◆ Information provided ◆
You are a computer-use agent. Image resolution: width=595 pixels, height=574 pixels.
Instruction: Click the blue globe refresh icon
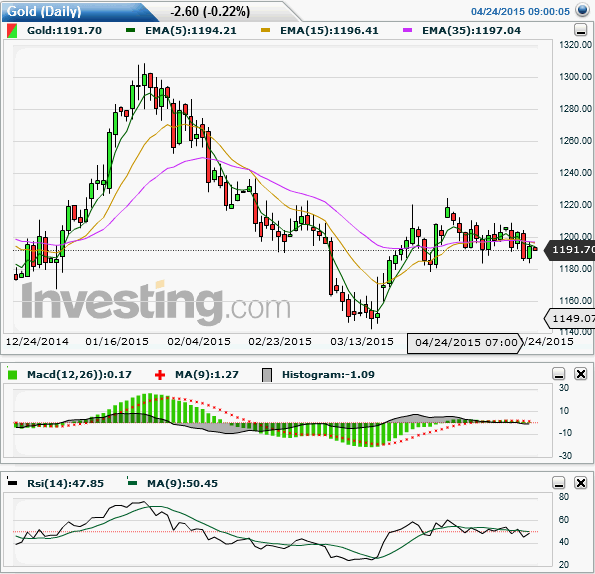(x=582, y=10)
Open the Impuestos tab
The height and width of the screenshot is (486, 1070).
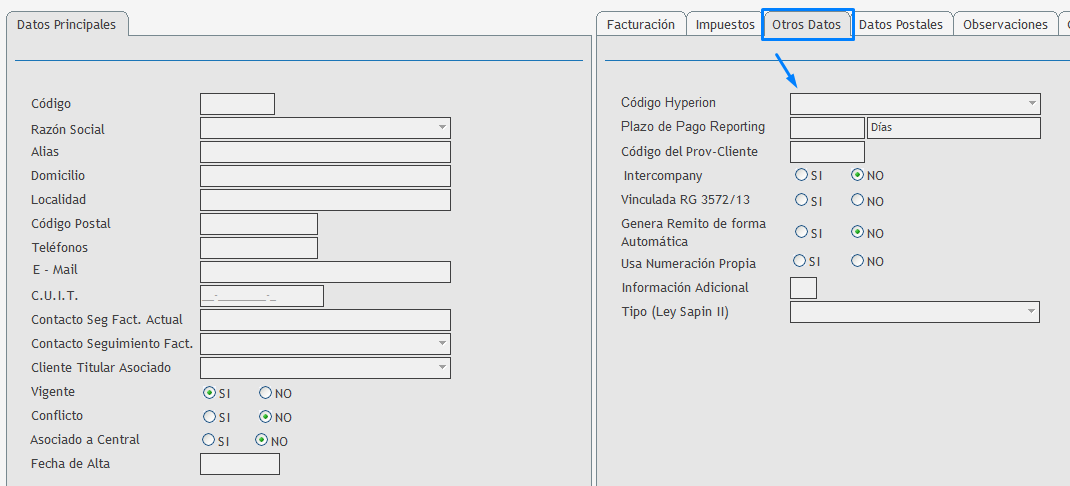(x=725, y=24)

◆ Work item ◆
The line containing "Open the Impuestos tab" and every line after it, through the end of the data, are to be output exactly. Omit the pictures.

◆ Answer for this exercise ◆
Open the Impuestos tab
The height and width of the screenshot is (486, 1070).
(x=725, y=24)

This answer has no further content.